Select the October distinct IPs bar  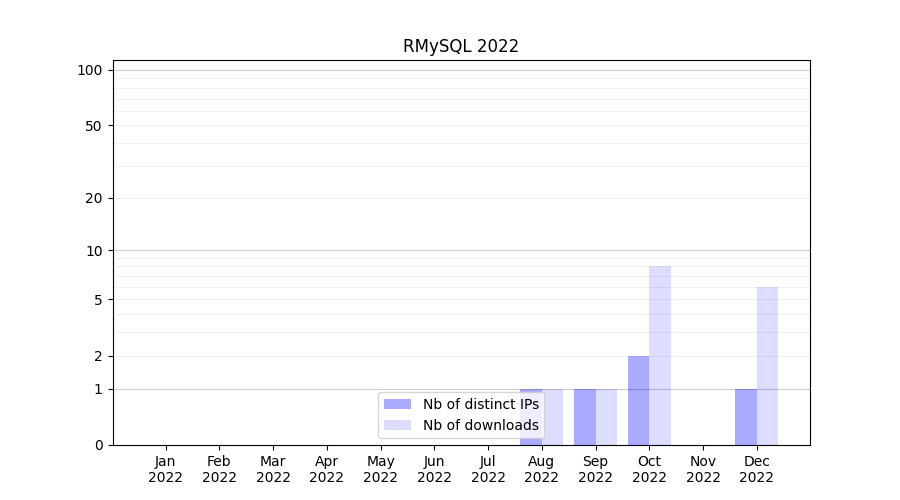[638, 400]
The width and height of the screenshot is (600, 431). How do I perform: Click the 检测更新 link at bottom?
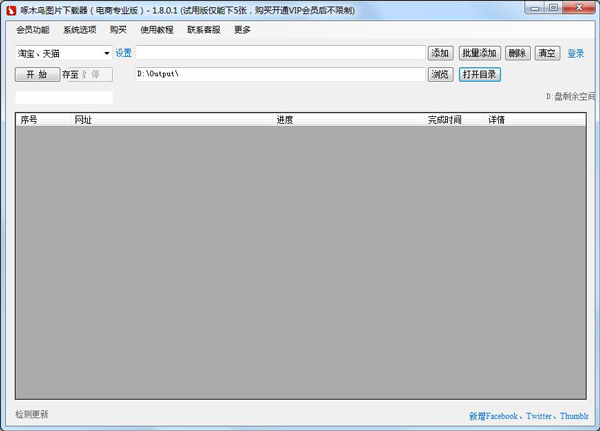tap(32, 414)
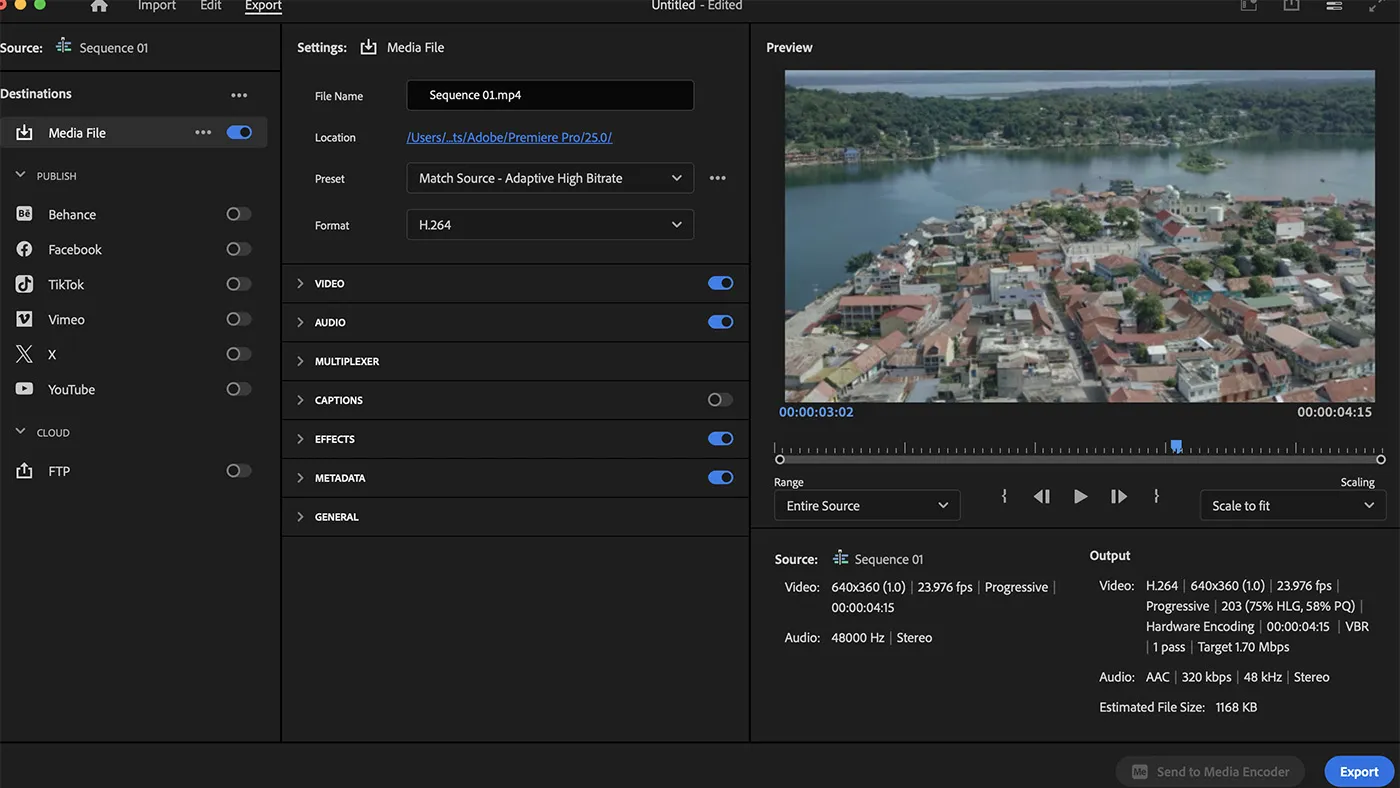Open additional preset options via ellipsis icon

(717, 177)
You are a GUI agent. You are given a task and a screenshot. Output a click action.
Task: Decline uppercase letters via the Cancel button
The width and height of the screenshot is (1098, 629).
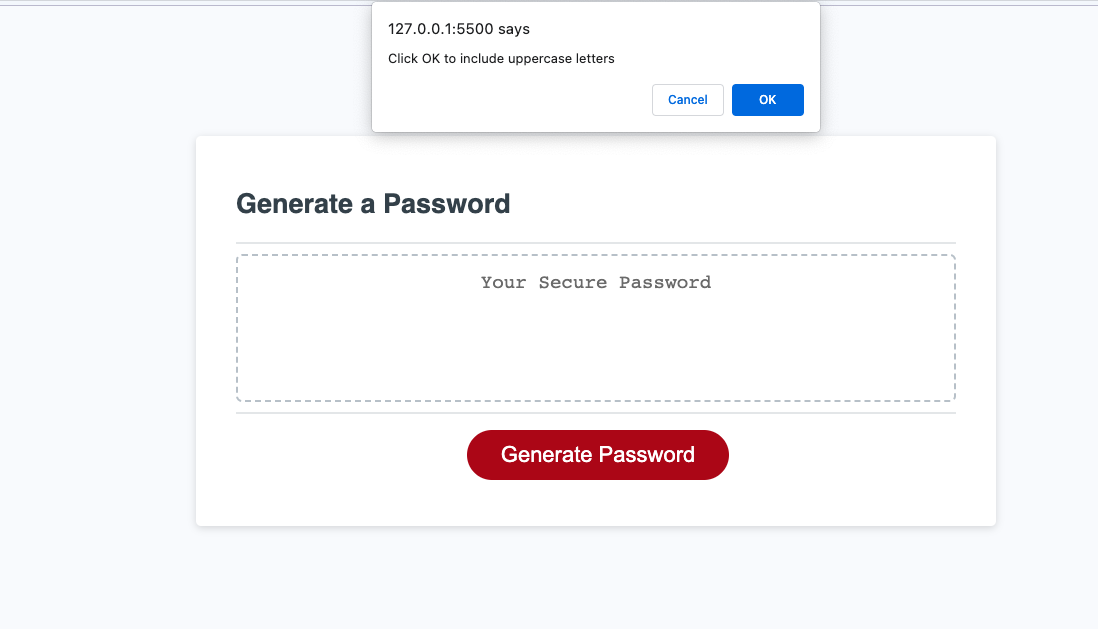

- - - - - - -

→ What to do
Please repeat, exactly and with nothing else, the lines from the one containing "Task: Decline uppercase" to the last line of the entries, both included, excluding any pictures.

→ Written answer
Task: Decline uppercase letters via the Cancel button
The width and height of the screenshot is (1098, 629).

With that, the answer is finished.